Adaptive Stress Testing of Trajectory Predictions in Flight Management Systems
This work addresses safety-critical issues for flight management system developers by identifying potential failures before deployment, though it is incremental as it extends existing stress testing methods to sequential decision-making problems.
The paper tackled the problem of finding failure events in flight-critical systems by applying an adaptive stress testing approach to a trajectory predictor in a commercial flight management system, resulting in the method discovering more failures and failures with higher likelihood compared to baseline approaches like Monte Carlo simulations and the cross-entropy method.

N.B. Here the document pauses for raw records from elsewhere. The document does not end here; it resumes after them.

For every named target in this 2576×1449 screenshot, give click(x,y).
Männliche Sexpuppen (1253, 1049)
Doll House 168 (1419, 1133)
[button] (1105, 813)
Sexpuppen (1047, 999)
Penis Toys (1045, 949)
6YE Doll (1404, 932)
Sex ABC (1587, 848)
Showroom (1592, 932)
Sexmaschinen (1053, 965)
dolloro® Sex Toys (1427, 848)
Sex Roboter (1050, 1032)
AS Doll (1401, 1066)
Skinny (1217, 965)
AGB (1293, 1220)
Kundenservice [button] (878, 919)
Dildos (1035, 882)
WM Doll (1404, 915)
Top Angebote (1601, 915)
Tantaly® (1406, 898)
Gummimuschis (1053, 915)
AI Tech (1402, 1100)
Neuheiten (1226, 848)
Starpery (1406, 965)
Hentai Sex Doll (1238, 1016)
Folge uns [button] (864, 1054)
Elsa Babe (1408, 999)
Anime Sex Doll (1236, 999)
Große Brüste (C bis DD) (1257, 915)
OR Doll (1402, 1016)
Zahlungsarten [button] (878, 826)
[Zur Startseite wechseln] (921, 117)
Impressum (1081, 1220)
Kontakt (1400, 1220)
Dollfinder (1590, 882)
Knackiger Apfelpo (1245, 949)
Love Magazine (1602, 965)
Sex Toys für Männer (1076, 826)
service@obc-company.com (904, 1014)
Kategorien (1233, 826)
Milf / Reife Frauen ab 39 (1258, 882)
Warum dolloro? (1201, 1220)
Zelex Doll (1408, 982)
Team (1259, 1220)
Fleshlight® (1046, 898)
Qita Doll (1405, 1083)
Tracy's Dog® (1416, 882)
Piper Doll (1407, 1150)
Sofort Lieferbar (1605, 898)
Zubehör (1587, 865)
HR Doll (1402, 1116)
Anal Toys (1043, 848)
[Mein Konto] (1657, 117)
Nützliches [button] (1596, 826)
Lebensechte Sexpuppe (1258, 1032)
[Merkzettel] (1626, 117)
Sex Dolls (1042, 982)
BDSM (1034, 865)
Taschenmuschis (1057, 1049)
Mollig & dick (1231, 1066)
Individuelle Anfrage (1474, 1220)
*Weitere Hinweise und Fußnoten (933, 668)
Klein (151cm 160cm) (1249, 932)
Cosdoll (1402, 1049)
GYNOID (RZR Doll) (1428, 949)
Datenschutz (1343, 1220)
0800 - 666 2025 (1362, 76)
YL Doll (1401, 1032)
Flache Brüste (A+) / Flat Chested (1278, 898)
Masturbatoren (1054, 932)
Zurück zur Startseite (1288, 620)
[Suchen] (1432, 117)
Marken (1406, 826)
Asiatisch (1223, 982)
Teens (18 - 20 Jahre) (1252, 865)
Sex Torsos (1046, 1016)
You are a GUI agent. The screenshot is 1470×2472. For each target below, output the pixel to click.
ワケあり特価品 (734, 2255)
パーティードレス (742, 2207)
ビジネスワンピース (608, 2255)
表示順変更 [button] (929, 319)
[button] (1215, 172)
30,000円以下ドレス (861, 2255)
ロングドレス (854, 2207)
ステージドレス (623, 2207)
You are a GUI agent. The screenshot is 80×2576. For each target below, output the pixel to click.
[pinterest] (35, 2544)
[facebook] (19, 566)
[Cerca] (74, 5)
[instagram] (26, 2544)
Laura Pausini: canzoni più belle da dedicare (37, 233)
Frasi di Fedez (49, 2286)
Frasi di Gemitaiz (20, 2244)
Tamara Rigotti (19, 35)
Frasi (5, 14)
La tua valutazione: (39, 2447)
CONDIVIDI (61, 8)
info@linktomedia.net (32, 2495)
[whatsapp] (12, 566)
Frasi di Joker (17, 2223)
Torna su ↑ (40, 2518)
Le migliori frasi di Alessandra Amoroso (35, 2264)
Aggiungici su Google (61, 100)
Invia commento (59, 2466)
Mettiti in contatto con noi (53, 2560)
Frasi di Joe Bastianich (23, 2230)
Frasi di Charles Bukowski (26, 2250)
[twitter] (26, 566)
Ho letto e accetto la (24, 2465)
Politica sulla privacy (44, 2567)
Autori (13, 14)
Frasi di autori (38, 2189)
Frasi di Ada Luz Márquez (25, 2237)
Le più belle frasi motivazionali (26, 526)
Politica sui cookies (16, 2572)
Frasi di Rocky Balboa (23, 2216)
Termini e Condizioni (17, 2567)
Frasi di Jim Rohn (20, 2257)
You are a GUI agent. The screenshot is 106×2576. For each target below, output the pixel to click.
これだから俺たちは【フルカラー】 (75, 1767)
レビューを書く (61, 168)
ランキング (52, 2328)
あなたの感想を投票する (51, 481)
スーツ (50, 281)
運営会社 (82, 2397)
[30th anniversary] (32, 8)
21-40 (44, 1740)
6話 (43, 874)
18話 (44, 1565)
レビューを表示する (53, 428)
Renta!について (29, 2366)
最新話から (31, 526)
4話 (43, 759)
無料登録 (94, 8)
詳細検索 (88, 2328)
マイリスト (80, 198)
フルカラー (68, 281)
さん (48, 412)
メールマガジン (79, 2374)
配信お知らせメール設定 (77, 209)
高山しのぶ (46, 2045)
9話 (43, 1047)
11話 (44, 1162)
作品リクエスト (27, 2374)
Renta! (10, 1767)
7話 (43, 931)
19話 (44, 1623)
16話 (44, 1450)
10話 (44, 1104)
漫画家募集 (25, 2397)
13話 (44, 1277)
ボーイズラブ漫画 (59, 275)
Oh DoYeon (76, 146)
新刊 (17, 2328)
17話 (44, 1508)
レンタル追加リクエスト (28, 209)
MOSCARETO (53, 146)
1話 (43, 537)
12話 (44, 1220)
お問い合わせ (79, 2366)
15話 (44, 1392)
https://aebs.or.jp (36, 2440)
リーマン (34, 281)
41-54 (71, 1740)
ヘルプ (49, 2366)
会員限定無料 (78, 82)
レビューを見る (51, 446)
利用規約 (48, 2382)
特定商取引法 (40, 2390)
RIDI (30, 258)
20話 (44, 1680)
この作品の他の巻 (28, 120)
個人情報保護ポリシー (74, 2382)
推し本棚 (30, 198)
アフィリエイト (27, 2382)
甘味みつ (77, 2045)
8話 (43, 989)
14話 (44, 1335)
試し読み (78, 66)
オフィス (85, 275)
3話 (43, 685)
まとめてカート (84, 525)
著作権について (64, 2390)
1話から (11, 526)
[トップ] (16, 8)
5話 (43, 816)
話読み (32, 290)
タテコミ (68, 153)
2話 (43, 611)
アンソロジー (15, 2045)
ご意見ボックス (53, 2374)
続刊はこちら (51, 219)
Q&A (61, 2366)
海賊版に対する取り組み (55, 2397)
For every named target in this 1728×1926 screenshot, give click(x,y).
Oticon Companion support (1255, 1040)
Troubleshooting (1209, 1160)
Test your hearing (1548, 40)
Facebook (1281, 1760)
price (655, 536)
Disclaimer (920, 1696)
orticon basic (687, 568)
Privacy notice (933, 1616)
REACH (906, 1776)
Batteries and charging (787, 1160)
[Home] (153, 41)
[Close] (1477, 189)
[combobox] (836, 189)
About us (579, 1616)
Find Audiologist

To find failure events and their likelihoods in flight-critical systems, we investigate the use of an advanced black-box stress testing approach called adaptive stress testing. We analyze a trajectory predictor from a developmental commercial flight management system which takes as input a collection of lateral waypoints and en-route environmental conditions. Our aim is to search for failure events relating to inconsistencies in the predicted lateral trajectories. The intention of this work is to find likely failures and report them back to the developers so they can address and potentially resolve shortcomings of the system before deployment. To improve search performance, this work extends the adaptive stress testing formulation to be applied more generally to sequential decision-making problems with episodic reward by collecting the state transitions during the search and evaluating at the end of the simulated rollout. We use a modified Monte Carlo tree search algorithm with progressive widening as our adversarial reinforcement learner. The performance is compared to direct Monte Carlo simulations and to the cross-entropy method as an alternative importance sampling baseline. The goal is to find potential problems otherwise not found by traditional requirements-based testing. Results indicate that our adaptive stress testing approach finds more failures and finds failures with higher likelihood relative to the baseline approaches.